Data entries
╔══

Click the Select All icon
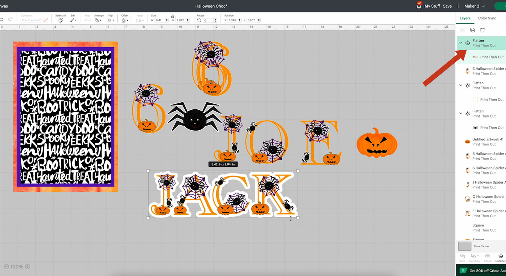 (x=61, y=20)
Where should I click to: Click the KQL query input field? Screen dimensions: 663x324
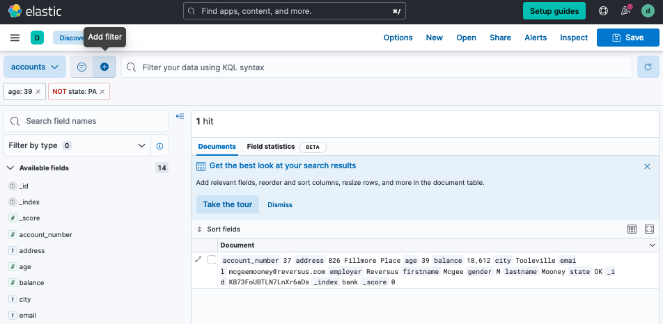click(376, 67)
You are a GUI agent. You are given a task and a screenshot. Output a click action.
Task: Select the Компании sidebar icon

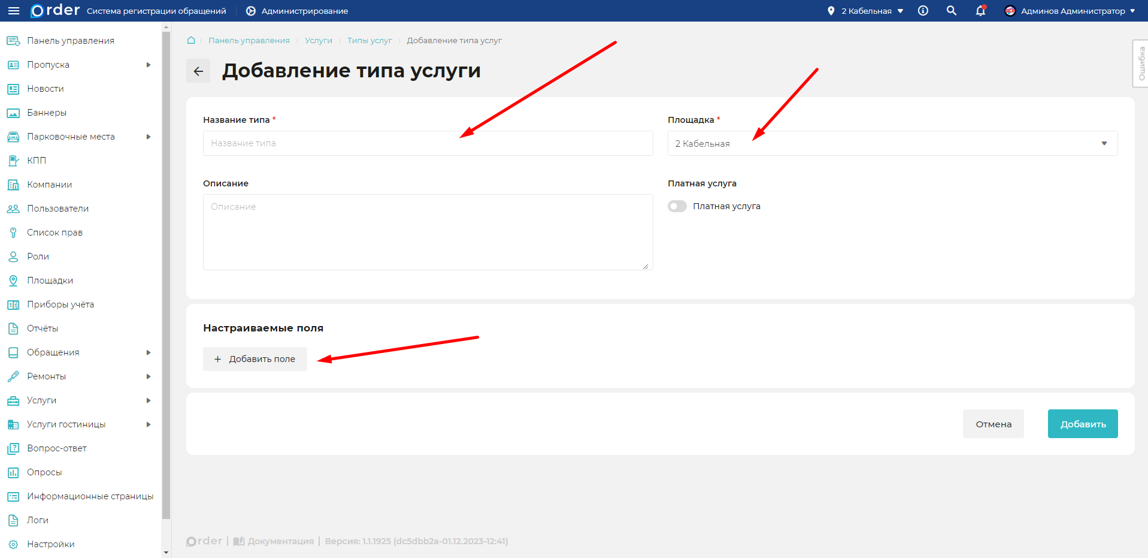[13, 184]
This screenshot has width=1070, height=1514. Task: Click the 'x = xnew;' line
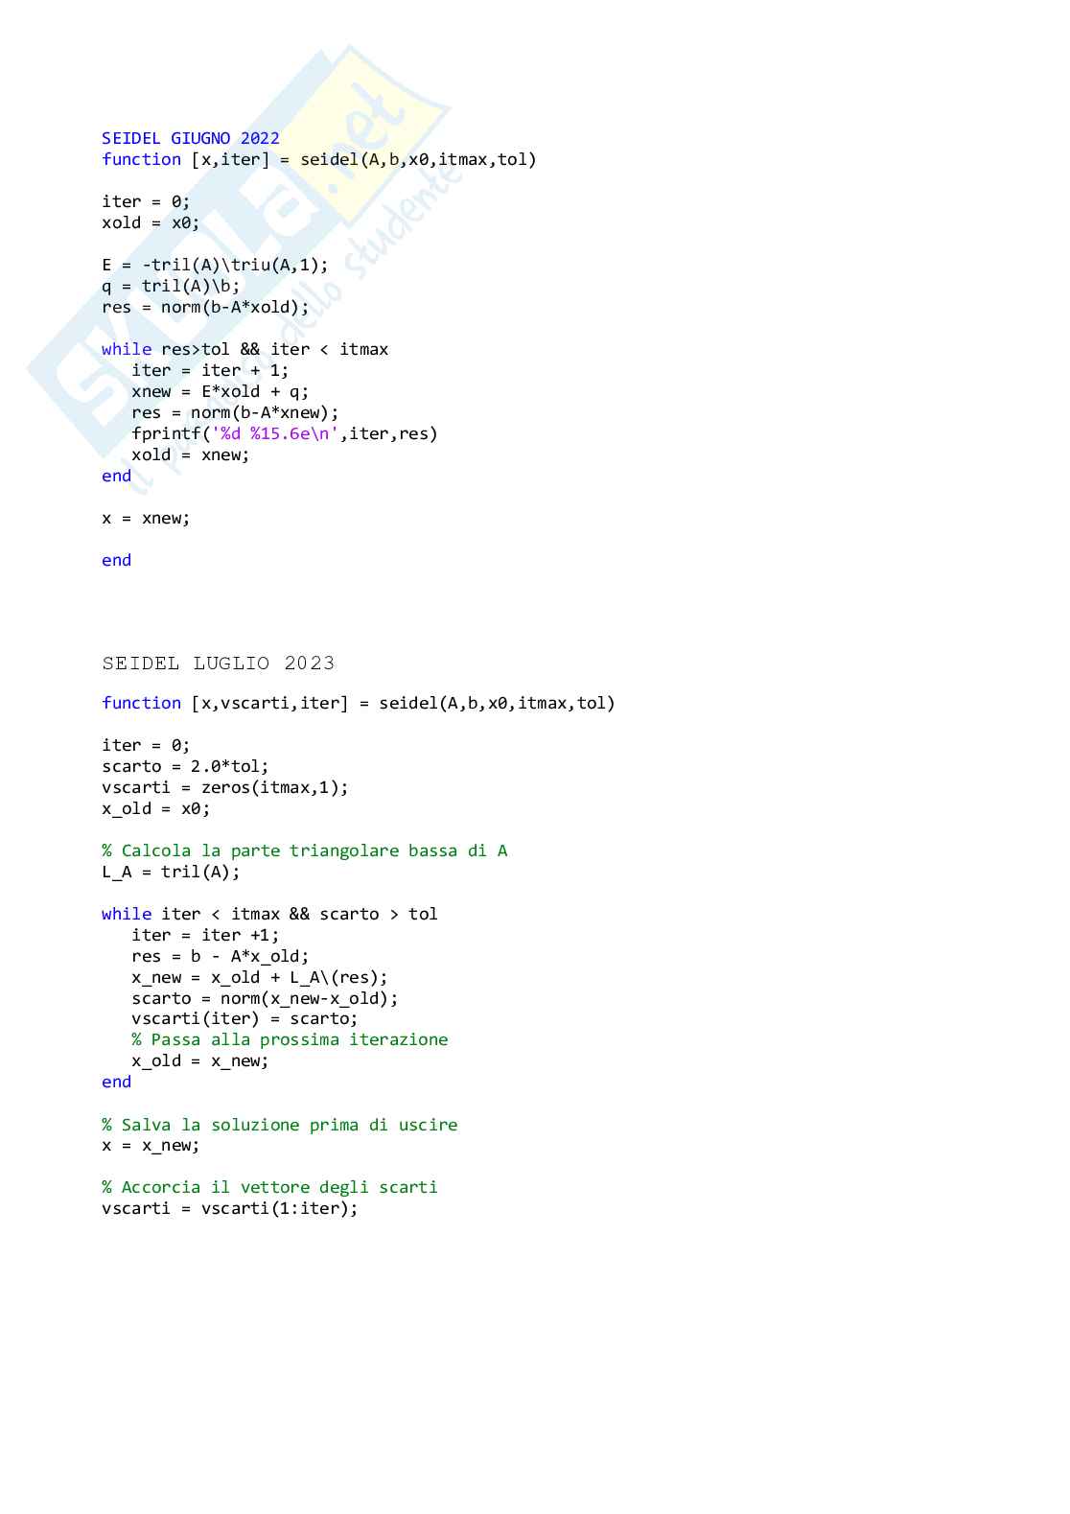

╚══
╔══

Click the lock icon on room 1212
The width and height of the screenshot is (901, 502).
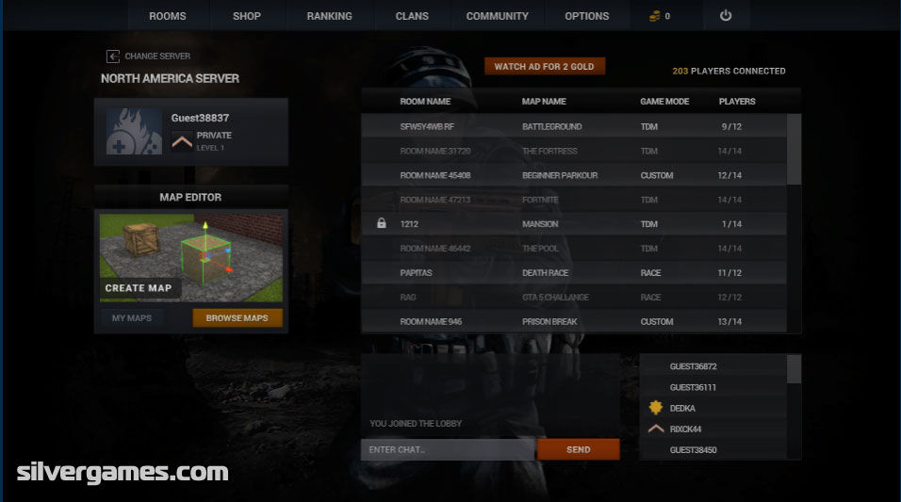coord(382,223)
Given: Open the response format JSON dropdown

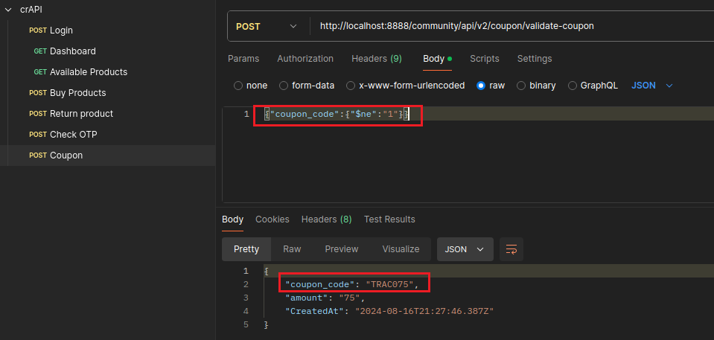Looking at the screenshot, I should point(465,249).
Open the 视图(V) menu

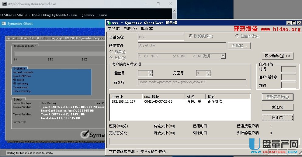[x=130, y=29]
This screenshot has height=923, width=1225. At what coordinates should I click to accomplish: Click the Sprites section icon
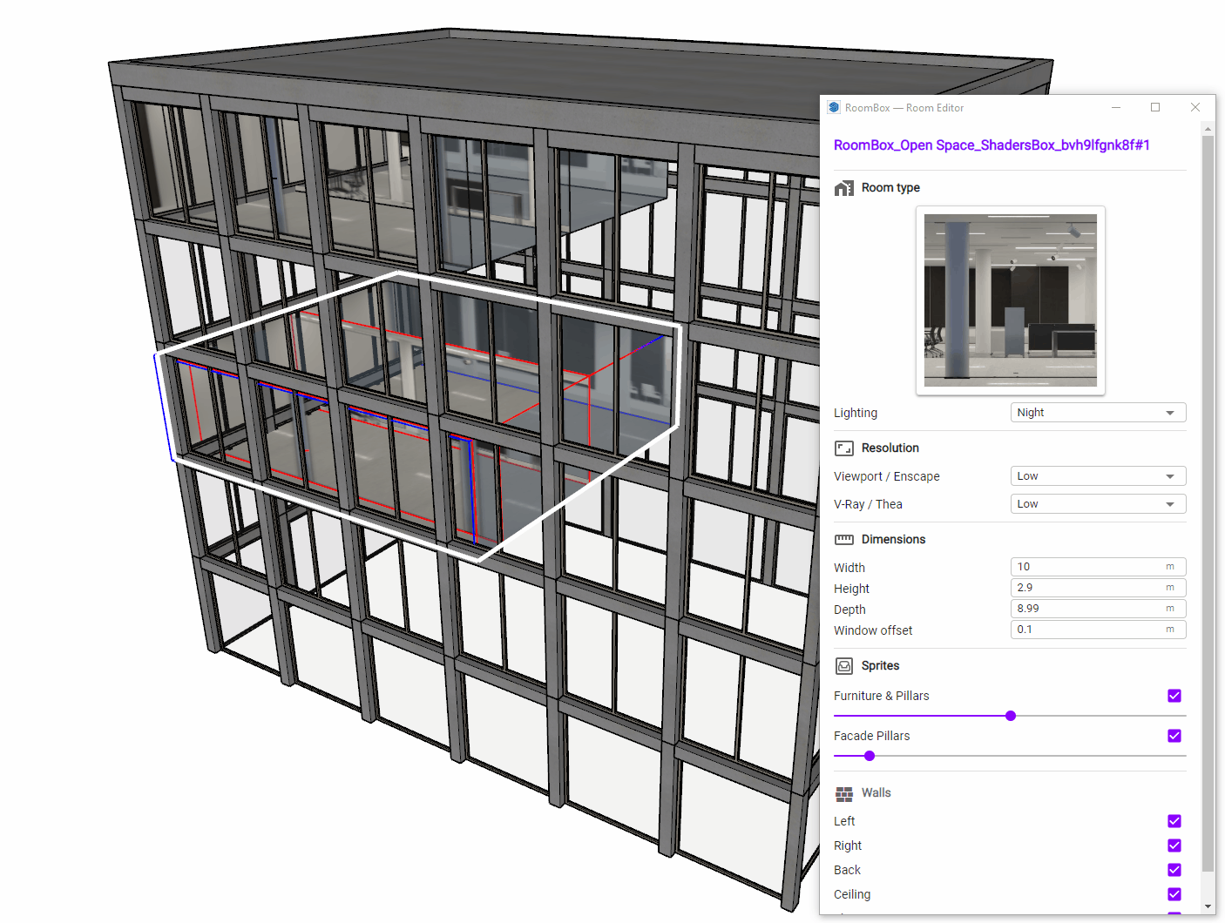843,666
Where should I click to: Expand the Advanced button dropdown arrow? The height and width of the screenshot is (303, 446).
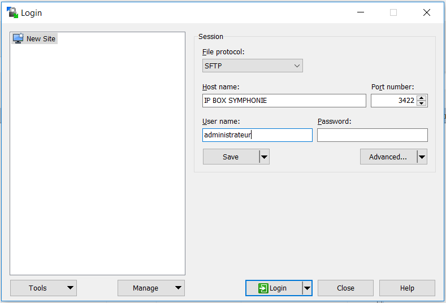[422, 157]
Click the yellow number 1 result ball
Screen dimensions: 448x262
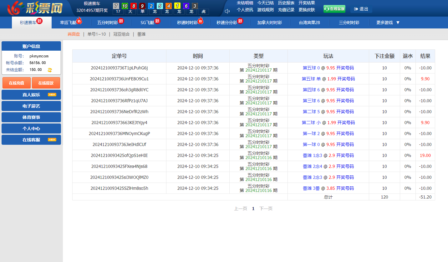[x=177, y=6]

╚══
╔══

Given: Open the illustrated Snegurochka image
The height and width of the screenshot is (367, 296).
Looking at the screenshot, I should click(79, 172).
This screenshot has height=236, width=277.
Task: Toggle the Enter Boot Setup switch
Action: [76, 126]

╚══

▶ [WHAT THE EXERCISE ASKS]: Copy out the items from the line containing "Click the Select All icon" through the line containing "This screenshot has width=1070, height=1514.", renaming "screenshot" to "screen capture" and keeping all else the same. Leave the pictures out.

▶ [RESULT OF THIS EXERCISE]:
Click the Select All icon
 (x=61, y=20)
Where should I click to: Click the KQL query input field? Screen dimensions: 663x324
click(376, 67)
You are a GUI agent. You are given a task and a screen capture. Output a click action.
Task: Select the Компании sidebar icon

[13, 184]
This screen capture has width=1070, height=1514. Task: Click the 'x = xnew;' line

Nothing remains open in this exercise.